Lakers forward LeBron James, right, controls the ball in front of Clippers guard Amir Coffey during the Lakers’ 116-102 loss on Sunday at the Intuit Dome. (Mark J. Terrill/Associated Press)

JJ RedickOn multiple occasions this season, he has spoken about his belief in being process-oriented. It’s a necessary tool for any athlete, and especially one who made his fortune in the NBA as a shooter and missed more three-pointers than he made. Redick has said that if he knew he was doing the right job, he could be at peace with the outcome after the ball left his hand.

He reiterated it before the Lakers played on Clippers on Sundayand after his lopsided defeat 116-102 At the Intuit Dome, he mentioned it again.

“Every time we made a mistake they made us pay. But our guys competed. We fight. “We stayed together,” the Lakers coach said after the loss. “This is for us, this was a good process for us. “We didn’t get the result we wanted.”

Read more: Clippers show Lakers everything they are not in first rivalry game at Intuit Dome

But that message does not resonate within a locker room that had been frustrated by the Lakers’ inconsistencies, with LeBron James saying that the team’s roster construction is the reason for their narrow margin of error.

When asked if there were ways for the Lakers to increase those margins, internally, James was direct.

“No,” he said. “That’s how our team is built. We have no margin for error, much error.”

In a follow-up session, James was asked if the Lakers had to play near-perfect basketball most nights to win. And again, James basically said the team’s flaws demanded it.

“We have no choice,” James said. “I mean… that’s how our team is built. And we have to do it, we have to play almost perfect basketball.”

James’ comments could perhaps have been dismissed as frustration after the Lakers lost for the fourth time in their last six games, but Redick was also realistic about the team’s chances every time he plays. When asked about a stretch of the schedule in which the Lakers were in Los Angeles for 10 of 12 games (the Lakers are currently 5-5 during it), it was hard to tell if he was being optimistic or fatalistic.

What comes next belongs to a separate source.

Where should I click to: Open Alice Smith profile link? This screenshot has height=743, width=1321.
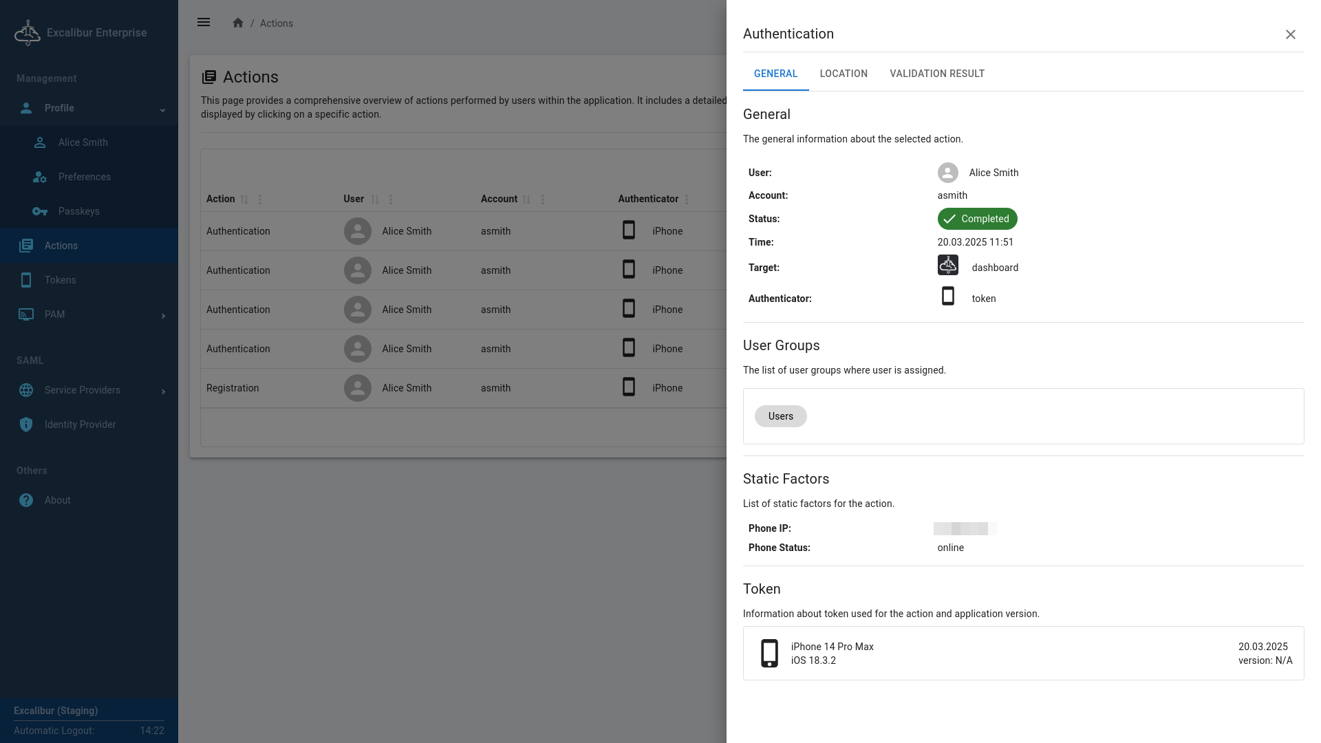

“You can certainly look at a schedule and say this is an easier part of the schedule or this is a more difficult part. Nothing is going to be easy for our team. And I realized that very early in the season,” Redick said before changing his tune. “And that’s fine. Let’s keep fighting. … We have 18 losses, so according to the loss column, we are sixth. We would like to be higher. I think there are a couple of games where we would all say we should have won. We haven’t had any of those games where you say, ‘Well, we stole that one.’ At some point we’ll get a couple back. “We just have to keep trusting each other and we will be fine.”

The numbers, Redick said, are the numbers. Despite being 22-18, the Lakers have a negative point differential, and not a particularly close one. At -2.6 points, only Utah, New Orleans and Portland have been worse.

“We don’t have a big margin for error. We also can’t create that margin organically,” Redick said. “You have to emphasize touching the paint daily, playing with the mentality of painting big, making the extra pass. We don’t have a player on our team that necessarily always brings two to the ball. We don’t have a player on our team that can outplay his guy one-on-one and get to the paint and extend it to the perimeter.

“That’s just not our team. So we have to do it through connectivity, through execution. And when we do that, we are really good.”

And when the Lakers don’t?

They end up in the same frame of mind as Sunday night, asking the big questions that have kept them, in the words of one veteran NBA scout who watched the Lakers this week, “stuck.”